Haia (Holanda) – Antes da “invasão” recente de investidores holandeses ao Brasil, comerciantes dos Países Baixos se estabeleceram na Região Nordeste por mais de 25 anos, no século 17. O episódio histórico, conhecido como “invasão holandesa”, deixou marcas fortes na sociedade brasileira, segundo a historiadora Virginia Almoedo, da Universidade Federal de Pernambuco (UFPE).
De acordo com os registros históricos oficiais, a invasão dos holandeses ocorreu em duas etapas. Em um primeiro momento, os estrangeiros se estabeleceram na cidade de Salvador, no ano de 1624. Em uma segunda ocasião, desta vez mais duradoura, representantes da Companhia Holandesa das Índias Ocidentais ocuparam a cidade pernambucana de Olinda, seis anos mais tarde.
A permanência dos holandeses em território brasileiro durou nada menos do que 24 anos, período em que foram conquistados também outros estados do Nordeste: Alagoas, Sergipe, Rio Grande do Norte, Ceará, Paraíba e Maranhão. “Pernambuco já estava nos planos da Holanda há muito tempo por conta do açúcar”, explica Almoedo.
Na época, a recém-criada Companhia das Índias Ocidentais havia ganhado do governo da Holanda o monopólio do comércio nas Américas. Em busca de lucros com a produção açucareira e o tráfico de escravos, a empresa ocupou não só ilhas do Caribe e territórios da América do Norte, como o próprio Brasil.
Os 24 anos foram tempo suficiente para que esse povo deixasse marcas na arquitetura, cultura e no imaginário dos brasileiros, principalmente por meio de seu principal expoente, o conde João Maurício de Nassau-Siegen, que governou os territórios conquistados entre 1637 e 1644.
Virginia Almoedo destaca como principais contribuições dos holandeses a criação de um plano urbanístico para Recife, então batizada de Mauristad (ou Cidade Maurícia) e o legado científico-cultural. “Pernambuco ainda era a capitania mais próspera do Brasil em termos econômicos, mas não em termos de cultura, por conta da distância da Europa. Com Nassau, você vai ter algumas inserções da arte européia, do jardim europeu”, afirma.

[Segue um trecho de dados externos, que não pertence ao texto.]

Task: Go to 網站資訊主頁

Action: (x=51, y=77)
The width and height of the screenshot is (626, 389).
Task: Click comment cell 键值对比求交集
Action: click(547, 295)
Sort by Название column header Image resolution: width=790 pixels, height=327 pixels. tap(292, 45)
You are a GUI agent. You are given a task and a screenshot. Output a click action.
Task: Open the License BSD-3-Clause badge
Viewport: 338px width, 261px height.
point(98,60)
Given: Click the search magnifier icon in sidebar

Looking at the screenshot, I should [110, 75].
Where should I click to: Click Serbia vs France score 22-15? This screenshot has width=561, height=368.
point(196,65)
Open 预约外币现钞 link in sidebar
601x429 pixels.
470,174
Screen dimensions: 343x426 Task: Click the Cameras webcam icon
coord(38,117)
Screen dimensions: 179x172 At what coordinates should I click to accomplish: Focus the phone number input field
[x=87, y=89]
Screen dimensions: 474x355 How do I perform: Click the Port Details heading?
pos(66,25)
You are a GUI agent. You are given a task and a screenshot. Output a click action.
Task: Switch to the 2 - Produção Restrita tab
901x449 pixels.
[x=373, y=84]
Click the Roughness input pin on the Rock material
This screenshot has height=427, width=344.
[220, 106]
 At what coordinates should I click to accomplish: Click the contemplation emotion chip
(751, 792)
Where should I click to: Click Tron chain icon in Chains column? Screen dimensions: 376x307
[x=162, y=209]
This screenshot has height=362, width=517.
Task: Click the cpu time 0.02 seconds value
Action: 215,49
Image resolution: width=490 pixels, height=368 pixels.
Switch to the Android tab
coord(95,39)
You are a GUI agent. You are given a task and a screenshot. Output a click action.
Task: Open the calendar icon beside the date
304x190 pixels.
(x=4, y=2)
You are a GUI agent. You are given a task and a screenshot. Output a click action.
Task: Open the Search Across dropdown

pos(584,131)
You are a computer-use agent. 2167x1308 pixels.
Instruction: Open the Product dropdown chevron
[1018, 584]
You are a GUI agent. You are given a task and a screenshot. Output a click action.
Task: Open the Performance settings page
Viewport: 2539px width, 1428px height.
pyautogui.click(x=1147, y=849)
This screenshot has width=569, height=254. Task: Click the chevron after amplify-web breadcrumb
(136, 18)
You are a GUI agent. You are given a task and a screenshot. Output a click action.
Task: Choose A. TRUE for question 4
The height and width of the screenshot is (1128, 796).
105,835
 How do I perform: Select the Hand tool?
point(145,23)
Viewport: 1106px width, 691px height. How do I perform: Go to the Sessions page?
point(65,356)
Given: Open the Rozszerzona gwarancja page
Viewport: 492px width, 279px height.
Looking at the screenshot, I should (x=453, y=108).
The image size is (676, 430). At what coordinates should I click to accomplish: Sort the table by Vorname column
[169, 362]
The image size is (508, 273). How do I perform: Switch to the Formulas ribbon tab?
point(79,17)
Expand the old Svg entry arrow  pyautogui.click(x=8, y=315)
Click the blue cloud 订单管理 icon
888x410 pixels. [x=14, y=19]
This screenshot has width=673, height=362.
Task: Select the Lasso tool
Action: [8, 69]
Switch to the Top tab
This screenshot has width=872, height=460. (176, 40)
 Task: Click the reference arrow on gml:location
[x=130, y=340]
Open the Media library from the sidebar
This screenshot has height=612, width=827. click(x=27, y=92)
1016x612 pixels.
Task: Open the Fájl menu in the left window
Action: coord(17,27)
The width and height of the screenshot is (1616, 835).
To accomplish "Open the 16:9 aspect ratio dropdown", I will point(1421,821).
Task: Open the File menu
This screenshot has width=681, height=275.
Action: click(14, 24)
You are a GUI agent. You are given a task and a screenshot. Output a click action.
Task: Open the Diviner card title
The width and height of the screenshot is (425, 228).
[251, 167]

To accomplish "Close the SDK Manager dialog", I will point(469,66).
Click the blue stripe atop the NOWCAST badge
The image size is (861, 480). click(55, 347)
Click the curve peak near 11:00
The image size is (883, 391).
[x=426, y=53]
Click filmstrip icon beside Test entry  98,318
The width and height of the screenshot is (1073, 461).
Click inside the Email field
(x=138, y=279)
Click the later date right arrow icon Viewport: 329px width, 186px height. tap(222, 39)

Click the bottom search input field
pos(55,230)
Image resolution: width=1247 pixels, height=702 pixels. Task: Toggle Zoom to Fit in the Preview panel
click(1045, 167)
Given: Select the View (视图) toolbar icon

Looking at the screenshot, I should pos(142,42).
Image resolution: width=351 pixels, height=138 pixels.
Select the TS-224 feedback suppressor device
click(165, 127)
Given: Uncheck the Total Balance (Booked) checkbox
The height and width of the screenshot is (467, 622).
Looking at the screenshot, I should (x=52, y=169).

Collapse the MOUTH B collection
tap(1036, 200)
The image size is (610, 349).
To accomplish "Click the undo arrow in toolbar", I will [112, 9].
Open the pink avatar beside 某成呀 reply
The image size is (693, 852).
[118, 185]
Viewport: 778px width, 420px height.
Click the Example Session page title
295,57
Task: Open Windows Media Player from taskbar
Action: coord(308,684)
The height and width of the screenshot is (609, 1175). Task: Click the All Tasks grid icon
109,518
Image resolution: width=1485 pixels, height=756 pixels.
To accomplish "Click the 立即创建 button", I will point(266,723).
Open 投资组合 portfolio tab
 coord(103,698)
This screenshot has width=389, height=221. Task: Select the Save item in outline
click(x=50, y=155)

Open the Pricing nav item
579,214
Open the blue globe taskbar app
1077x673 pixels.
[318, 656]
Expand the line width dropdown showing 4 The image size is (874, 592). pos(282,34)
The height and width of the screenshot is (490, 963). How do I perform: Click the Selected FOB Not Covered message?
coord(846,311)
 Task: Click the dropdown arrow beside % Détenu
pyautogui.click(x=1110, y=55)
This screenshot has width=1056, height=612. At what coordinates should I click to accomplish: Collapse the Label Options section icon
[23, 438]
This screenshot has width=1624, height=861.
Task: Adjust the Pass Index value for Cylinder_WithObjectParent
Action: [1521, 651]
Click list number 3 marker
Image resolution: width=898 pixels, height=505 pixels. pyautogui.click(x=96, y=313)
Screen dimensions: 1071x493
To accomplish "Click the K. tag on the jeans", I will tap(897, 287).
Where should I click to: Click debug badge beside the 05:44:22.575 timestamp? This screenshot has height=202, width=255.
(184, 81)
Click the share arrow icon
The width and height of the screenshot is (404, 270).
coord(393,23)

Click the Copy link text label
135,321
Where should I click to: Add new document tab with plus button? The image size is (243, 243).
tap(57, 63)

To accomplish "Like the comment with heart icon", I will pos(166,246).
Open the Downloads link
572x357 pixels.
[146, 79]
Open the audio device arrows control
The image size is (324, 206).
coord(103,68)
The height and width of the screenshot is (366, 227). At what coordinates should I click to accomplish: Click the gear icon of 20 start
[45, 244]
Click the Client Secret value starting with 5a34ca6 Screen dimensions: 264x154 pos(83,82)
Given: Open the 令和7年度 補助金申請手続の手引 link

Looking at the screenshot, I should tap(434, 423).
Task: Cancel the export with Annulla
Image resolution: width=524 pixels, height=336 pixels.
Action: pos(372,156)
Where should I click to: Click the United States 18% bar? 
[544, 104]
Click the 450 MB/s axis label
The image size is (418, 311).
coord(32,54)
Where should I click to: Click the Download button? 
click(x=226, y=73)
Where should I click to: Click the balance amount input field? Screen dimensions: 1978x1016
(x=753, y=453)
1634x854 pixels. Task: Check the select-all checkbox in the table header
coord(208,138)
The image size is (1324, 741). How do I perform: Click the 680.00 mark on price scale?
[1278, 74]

No site da embaixada brasileira na Holanda, Maurício de Nassau é retratado como grande administrador público, que teria sido responsável por uma época de ouro do Nordeste. Em contraste com os interesses puramente mercantilistas da Companhia das Índias Ocidentais, Nassau teria trazido muitos cientistas, artistas e cartógrafos, além de ter implantado os primeiros jardins zoológicos e botânicos das Américas, em Recife.
A historiadora da UFPE destaca que o maior legado dos holandeses no Nordeste está na memória coletiva dos pernambucanos e não na herança material. Mesmo porque, segundo Almoedo, não há grandes construções originais holandesas que tenham permanecido até os dias de hoje.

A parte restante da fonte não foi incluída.